Exercise description. In the stretch of material from the line containing "account name field" through the line containing "pyautogui.click(x=598, y=255)", substitute "Display" for "Viewport" and reproduce those lines with nothing else changed.
begin Material
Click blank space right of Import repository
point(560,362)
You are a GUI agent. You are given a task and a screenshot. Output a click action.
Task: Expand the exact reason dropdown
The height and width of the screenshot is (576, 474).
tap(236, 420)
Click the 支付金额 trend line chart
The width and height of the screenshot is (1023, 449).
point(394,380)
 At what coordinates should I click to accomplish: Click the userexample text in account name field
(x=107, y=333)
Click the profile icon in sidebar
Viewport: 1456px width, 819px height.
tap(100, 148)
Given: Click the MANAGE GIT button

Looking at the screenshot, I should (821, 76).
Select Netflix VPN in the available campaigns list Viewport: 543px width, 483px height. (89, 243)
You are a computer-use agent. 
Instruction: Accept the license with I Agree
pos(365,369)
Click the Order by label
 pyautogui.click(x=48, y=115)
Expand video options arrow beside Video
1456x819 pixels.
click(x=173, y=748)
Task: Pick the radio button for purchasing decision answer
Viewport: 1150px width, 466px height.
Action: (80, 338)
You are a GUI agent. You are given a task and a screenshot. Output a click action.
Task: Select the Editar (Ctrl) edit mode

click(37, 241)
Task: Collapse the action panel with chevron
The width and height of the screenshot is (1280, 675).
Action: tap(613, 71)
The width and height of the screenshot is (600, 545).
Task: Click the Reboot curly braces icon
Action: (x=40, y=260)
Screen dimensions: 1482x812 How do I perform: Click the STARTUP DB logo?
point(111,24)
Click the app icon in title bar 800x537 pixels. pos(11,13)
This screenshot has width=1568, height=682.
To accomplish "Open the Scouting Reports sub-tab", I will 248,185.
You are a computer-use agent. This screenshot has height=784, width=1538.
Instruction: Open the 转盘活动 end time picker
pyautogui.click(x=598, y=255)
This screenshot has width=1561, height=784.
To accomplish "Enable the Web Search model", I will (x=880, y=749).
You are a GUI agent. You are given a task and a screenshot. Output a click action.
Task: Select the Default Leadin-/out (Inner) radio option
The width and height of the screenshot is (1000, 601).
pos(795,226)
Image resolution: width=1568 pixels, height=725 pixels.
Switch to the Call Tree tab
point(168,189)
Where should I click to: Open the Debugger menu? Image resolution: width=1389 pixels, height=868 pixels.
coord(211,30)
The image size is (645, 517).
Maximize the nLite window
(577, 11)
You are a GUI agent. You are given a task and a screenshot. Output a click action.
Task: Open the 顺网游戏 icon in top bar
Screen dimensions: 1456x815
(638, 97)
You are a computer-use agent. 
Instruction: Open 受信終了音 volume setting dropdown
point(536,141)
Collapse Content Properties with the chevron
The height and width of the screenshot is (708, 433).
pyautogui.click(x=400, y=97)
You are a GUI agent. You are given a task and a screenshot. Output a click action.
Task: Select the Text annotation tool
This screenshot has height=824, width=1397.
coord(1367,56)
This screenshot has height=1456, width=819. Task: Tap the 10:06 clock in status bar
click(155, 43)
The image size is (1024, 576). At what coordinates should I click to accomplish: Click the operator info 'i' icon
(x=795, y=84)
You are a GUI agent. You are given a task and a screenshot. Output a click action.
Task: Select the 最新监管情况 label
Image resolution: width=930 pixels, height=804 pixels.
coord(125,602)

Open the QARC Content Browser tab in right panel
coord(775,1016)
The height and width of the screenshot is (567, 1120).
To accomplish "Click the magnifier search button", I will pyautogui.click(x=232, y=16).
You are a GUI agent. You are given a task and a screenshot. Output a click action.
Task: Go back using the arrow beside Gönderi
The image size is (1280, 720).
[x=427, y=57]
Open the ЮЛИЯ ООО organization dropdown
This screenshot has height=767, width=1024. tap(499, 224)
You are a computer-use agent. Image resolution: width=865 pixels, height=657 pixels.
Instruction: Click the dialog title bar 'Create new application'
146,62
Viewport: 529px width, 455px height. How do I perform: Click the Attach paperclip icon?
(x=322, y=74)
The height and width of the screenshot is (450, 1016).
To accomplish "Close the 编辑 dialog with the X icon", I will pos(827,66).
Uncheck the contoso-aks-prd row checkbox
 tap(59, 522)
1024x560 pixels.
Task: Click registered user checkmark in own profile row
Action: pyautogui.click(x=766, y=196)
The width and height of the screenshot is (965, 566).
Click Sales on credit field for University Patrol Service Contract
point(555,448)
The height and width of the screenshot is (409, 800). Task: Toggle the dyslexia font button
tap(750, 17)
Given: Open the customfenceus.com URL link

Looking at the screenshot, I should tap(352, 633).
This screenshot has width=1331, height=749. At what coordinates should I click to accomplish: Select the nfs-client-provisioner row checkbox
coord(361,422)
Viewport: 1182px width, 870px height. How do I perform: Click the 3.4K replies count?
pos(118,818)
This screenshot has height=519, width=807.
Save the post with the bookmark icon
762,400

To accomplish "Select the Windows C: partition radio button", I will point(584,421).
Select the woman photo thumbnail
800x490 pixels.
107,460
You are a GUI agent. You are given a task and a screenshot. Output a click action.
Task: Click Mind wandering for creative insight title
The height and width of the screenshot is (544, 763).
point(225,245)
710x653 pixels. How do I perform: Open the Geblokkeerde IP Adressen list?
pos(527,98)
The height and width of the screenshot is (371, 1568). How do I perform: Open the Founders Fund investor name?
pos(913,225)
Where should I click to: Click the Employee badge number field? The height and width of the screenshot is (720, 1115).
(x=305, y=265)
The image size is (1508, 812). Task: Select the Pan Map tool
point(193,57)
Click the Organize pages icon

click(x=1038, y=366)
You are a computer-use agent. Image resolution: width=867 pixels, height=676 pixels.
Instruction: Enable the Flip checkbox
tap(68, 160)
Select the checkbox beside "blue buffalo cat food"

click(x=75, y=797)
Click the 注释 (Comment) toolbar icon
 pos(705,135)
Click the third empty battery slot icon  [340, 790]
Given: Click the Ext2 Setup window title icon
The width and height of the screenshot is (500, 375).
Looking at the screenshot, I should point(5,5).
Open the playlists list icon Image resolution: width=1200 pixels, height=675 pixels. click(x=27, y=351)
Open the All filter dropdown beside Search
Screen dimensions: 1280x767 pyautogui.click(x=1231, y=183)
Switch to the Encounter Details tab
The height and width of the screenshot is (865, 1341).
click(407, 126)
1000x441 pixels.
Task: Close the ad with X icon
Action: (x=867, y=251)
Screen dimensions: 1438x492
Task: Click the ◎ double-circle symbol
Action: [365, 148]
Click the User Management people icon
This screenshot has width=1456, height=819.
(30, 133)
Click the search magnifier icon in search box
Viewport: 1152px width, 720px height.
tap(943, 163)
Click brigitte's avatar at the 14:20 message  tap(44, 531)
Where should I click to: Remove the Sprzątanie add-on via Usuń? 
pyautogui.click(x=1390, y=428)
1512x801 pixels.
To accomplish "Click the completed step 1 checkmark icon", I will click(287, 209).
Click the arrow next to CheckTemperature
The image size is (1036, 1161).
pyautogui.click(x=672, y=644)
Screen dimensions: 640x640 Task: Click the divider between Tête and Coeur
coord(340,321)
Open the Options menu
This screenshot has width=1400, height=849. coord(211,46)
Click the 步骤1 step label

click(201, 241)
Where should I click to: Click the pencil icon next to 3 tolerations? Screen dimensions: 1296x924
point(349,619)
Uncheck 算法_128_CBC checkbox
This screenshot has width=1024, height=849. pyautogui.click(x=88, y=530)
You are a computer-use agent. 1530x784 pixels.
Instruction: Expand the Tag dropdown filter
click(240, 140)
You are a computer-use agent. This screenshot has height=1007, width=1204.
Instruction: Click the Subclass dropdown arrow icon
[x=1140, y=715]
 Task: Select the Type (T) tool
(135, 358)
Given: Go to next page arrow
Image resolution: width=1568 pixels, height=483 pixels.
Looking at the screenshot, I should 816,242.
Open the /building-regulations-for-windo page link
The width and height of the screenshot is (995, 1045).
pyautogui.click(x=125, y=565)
end Material
Answer to the task.
 At what coordinates should I click to accomplish: Click the userexample text in account name field
(x=107, y=333)
Click the profile icon in sidebar
Display: 1456px width, 819px height.
tap(100, 148)
Given: Click the MANAGE GIT button

Looking at the screenshot, I should (821, 76).
Select Netflix VPN in the available campaigns list Display: 543px width, 483px height. (89, 243)
You are a computer-use agent. 
Instruction: Accept the license with I Agree
pos(365,369)
Click the Order by label
 pyautogui.click(x=48, y=115)
Expand video options arrow beside Video
1456x819 pixels.
click(x=173, y=748)
Task: Pick the radio button for purchasing decision answer
Display: 1150px width, 466px height.
Action: (80, 338)
You are a GUI agent. You are given a task and a screenshot. Output a click action.
Task: Select the Editar (Ctrl) edit mode

click(37, 241)
Task: Collapse the action panel with chevron
The width and height of the screenshot is (1280, 675).
Action: tap(613, 71)
The width and height of the screenshot is (600, 545).
Task: Click the Reboot curly braces icon
Action: (x=40, y=260)
Screen dimensions: 1482x812 How do I perform: Click the STARTUP DB logo?
point(111,24)
Click the app icon in title bar 800x537 pixels. pos(11,13)
This screenshot has width=1568, height=682.
To accomplish "Open the Scouting Reports sub-tab", I will 248,185.
You are a computer-use agent. This screenshot has height=784, width=1538.
Instruction: Open the 转盘活动 end time picker
pyautogui.click(x=598, y=255)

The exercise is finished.